Jurors took just two hours to render their verdict. Her sentencing is scheduled for Jan. 6.

Ms. Fiore had served as a justice of the peace in rural Nevada since the Nye County Commission appointed her to the post in December 2022. After she was indicted in July, the Nevada Commission on Judicial Discipline suspended her with pay pending the outcome of the trial. Following her conviction, the panel voted to cut off her $85,500 annual salary.

Ms. Fiore last week appealed that decision.

“I think I should still be receiving a salary because, again, I plead not guilty,” Fiore told the Review-Journal’s Katelyn Newberg. “This is not over. We are appealing this whole thing. It was a true weaponized, political trial.” Ms. Fiore also told Ms. Newberg that “prosecutors lied to the jury and witnesses lied on the stand and should be impeached.”

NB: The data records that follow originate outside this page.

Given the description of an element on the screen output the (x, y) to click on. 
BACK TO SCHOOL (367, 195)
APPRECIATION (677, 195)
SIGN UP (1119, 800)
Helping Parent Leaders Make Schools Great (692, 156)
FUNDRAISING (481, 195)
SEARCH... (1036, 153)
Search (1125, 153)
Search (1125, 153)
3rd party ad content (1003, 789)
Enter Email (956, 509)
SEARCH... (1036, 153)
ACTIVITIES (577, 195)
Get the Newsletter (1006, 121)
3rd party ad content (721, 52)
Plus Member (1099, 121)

Her attorney, Paola Armeni, previously acknowledged that the discipline panel has the power under Nevada law to take away a suspended judge’s salary. But she argued that taking away Ms. Fiore’s pay would create “unnecessary financial hardship, violating the principles of fairness.”

Ms. Armeni is apparently a big fan of irony.

Ms. Fiore has a right to contest the verdict, of course — although claiming that all involved were lying doesn’t appear a very promising avenue for reversal. But the discipline commission made the right move in nixing her paycheck.

If Ms. Fiore’s Hail Mary appeal succeeds, she will have the opportunity to claw back the salary that was denied her during her suspension. But if the conviction stands, and she was cashing those paychecks in the interim, the taxpayers would almost certainly never see that money again.

And that, as someone has said, would violate the “principles of fairness.”

The views expressed above are those of the Las Vegas Review-Journal.